*** Block opens ***

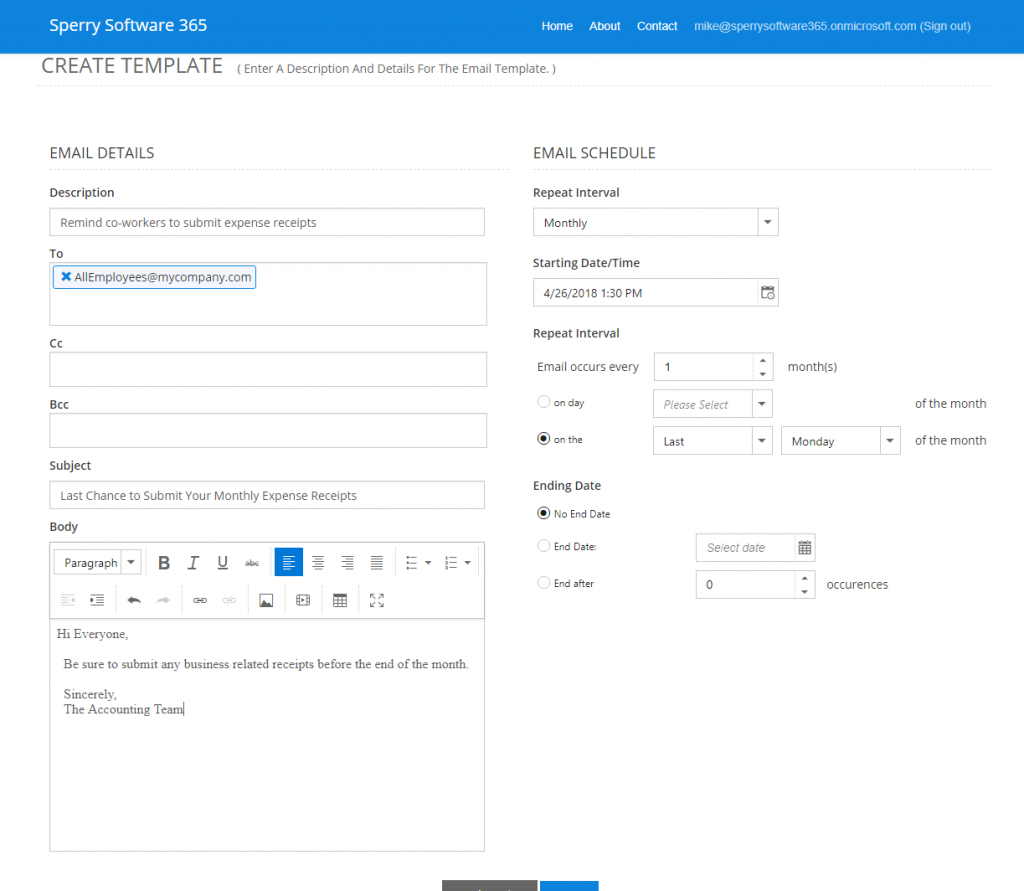This screenshot has width=1024, height=891.
Task: Sign out of mike's account
Action: pyautogui.click(x=945, y=26)
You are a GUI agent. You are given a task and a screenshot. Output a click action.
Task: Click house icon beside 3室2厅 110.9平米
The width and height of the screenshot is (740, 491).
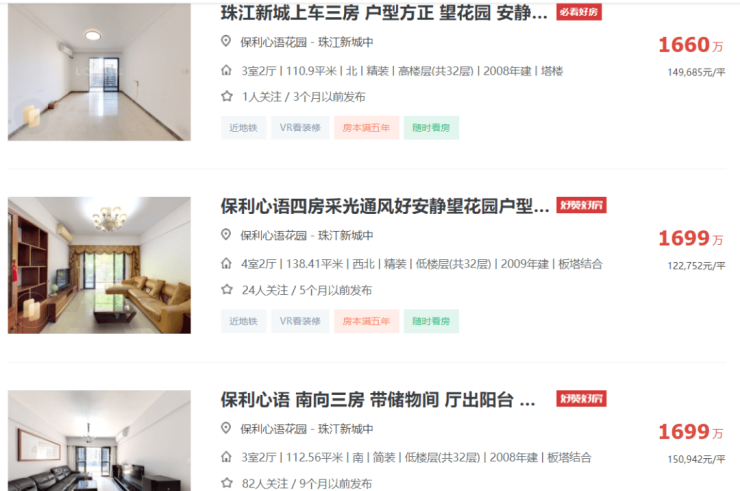pyautogui.click(x=227, y=71)
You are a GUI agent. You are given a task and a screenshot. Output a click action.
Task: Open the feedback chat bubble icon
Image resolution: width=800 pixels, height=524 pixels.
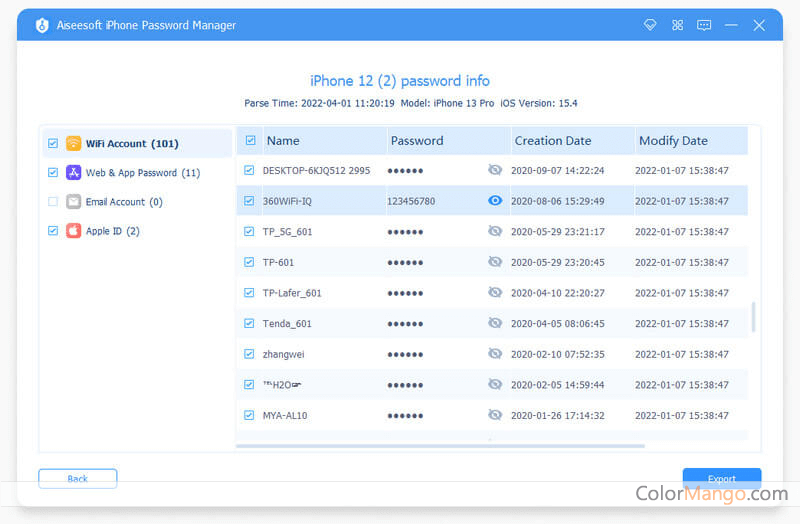[704, 25]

*** Block closes ***

**Task directions:**
Nothing but the lines from the one containing "Image resolution: width=800" through the end of the entries is to be retyped, exactly as written and without pictures.

**Result of this exercise:**
Image resolution: width=800 pixels, height=524 pixels.
[704, 25]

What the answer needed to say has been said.